Reducer and Lock.

Reducer and Lock.

I have been trying to use a cilk_for loop in my Cilk++ code without data races. The first thing I tried is using reducer because I felt after reading the Cilk++ manual that reducer is better than lock in regards toperformance.

The problem I have is that I cannot get rid of data races by reducer (code is given below). Maybe I am not using the reducer right?

$ cat Rng.3.cilk
#include
#include
#include
cilk::reducer_opadd iWorker;

void printThread()
{
iWorker.set_value( cilk::current_worker_id() );
std::cout << "Thread number is " << iWorker.get_value( ) << std::endl;
}

int cilk_main()
{
cilk_for(int i = 0; i < 8; i++)
{
printThread();
}
return 0;
}

$ ./Rng.3.exe
Thread number is 0
Thread number is 0
Thread number is 3
Thread number is 3
Thread number is Thread number is 3
1
Thread number is 7
Thread number is 2

This Cilk++ code above with reducer compiles fine, buthas data races which can be alsodetected by cilkscreen. Whereas the code below with lock does nothave data races which is verified bycilkscreen.

$ cat Rng.5.cilk
#include
#include
#include

void printThread()
{
std::cout << "Thread number is " << cilk::current_worker_id() << std::endl;
}

int cilk_main()
{
cilk::mutex mut;

cilk_for(int i = 0; i < 8; i++)
{
mut.lock();
printThread();
mut.unlock();
}
return 0;
}

$ ./Rng.5.exe
Thread number is 0
Thread number is 0
Thread number is 1
Thread number is 1
Thread number is 7
Thread number is 2
Thread number is 1
Thread number is 4

Question 1:Is there any way to fix my Cilk++ with reducer to avoid data races? How substantial is the difference in the performance between reducer and lock?

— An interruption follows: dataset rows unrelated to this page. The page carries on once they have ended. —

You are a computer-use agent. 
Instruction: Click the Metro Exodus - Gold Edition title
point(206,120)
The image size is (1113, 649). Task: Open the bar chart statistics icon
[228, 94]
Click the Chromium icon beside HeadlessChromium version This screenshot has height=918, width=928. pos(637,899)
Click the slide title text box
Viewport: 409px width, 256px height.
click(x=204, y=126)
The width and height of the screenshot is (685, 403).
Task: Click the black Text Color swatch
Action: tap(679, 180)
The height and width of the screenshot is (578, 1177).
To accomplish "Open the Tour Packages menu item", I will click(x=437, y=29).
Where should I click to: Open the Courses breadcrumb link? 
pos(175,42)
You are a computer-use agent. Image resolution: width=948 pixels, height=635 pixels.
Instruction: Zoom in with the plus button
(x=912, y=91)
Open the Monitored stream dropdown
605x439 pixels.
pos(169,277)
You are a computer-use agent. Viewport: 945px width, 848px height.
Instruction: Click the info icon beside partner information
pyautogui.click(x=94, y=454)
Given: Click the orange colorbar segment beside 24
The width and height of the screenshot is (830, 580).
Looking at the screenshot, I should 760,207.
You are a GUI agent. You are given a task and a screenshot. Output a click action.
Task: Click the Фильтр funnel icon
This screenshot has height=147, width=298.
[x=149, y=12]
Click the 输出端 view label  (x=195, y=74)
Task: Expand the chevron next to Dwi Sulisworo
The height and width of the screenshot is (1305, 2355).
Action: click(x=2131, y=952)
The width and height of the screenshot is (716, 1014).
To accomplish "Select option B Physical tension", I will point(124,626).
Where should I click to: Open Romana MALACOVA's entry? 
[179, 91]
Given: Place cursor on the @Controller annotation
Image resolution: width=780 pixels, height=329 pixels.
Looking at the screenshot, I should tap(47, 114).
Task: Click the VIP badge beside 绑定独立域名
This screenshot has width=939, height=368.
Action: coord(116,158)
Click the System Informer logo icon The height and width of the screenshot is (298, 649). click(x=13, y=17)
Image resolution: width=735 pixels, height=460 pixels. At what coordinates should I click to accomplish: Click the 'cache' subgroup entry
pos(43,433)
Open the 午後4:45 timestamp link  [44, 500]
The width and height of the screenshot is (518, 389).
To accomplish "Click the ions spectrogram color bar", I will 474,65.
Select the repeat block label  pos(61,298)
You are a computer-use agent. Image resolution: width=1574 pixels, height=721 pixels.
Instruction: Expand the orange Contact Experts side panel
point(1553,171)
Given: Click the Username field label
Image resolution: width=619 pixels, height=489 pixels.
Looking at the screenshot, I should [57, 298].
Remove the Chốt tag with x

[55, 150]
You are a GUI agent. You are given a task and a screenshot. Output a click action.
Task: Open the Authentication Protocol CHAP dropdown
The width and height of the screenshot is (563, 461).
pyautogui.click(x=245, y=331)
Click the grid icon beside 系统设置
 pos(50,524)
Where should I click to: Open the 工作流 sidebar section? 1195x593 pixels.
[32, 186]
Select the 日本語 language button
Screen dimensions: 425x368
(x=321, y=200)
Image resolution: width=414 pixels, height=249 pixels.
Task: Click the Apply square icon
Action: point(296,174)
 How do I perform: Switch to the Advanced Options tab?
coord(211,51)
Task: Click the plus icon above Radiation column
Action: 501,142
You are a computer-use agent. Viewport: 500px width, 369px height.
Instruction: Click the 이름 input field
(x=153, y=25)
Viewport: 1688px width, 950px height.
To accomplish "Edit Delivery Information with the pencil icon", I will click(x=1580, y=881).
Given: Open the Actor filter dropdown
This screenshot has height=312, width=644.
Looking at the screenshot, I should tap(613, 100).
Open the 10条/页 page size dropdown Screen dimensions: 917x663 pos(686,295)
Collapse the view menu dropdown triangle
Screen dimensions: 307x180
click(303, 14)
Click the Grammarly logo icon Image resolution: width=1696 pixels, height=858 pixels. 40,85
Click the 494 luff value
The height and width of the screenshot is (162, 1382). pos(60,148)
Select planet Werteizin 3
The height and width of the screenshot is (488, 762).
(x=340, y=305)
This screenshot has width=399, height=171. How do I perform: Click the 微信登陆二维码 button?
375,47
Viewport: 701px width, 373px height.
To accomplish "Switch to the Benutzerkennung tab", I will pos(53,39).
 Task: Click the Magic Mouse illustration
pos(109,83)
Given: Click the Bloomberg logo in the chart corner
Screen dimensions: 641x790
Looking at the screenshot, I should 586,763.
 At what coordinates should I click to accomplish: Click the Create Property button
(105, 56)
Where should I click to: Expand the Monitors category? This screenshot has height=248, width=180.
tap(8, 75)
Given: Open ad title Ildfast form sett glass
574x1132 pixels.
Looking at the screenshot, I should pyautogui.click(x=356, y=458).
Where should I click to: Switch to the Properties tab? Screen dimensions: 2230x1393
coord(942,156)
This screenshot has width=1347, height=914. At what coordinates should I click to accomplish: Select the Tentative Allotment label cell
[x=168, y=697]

Question 2:I had an impression from that cilk::current_worker_id() does not actually represent thethread number. Is there something similar to omp_get_thread_num() in OpenMP? I am trying to eventually use Cilk++ to do the same task as the OpenMP code as below.

$ cat ranOpenMP.cpp
#include
#include "RngStream.h"
#include
using std::cout; using std::endl;
using std::cin;

int main(){

int nP = omp_get_num_procs();
omp_set_num_threads(nP);

unsigned long seed[6] ={1,2,3,4,5,6}; // initialial seed

RngStream::SetPackageSeed (seed); // initialize
RngStream RngArray[nP]; // create an array of objects

// create the same number of random numbers as the number ofthreads
// using the method RandU01() in the class RngStream

for(int i = 0; i < nP; i++)
{
cout << "For array element " << i << endl;
cout << "The random number is " << RngArray[i].RandU01() << endl;
}

cout << "----------------------------------" << endl;

int myRank;
RngStream::SetPackageSeed (seed);
RngStream RngArrayNew[nP];

// use OpenMP to create a parallel version so each thread creates a randomnumber

#pragma omp parallel for private(myRank)
for (int i = 0; i < nP; i++)
{
myRank = omp_get_thread_num(); // get the thread number
#pragma omp critical
{
cout << "For thread " << myRank << endl;
cout << "The random number is " << RngArrayNew[myRank].RandU01() << endl;
}
}

return 0;
}

$ g++ -c -fopenmp RngStream.cpp
$ g++ -c -fopenmp ranOpenMP.cpp

$ g++ -fopenmp ranOpenMP.o RngStream.o -o rOMP
$
./rOMP
For array element 0
The random number is 0.0010095
For array element 1
The random number is 0.701702
For array element 2
The random number is 0.476142
For array element 3
The random number is 0.0469012
For array element 4
The random number is 0.667972
For array element 5
The random number is 0.860096
For array element 6
The random number is 0.60096
For array element 7
The random number is 0.740441
----------------------------------
For thread 0
The random number is 0.0010095
For thread 3
The random number is 0.0469012
For thread 2
The random number is 0.476142
For thread 4
The random number is 0.667972
For thread 1
The random number is 0.701702
For thread 7
The random number is 0.740441
For thread 5
The random number is 0.860096
For thread 6
The random number is 0.60096

Thank you very much for your time and help.

Hailong

6 posts / novo 0
Último post
Para obter mais informações sobre otimizações de compiladores, consulte Aviso sobre otimizações.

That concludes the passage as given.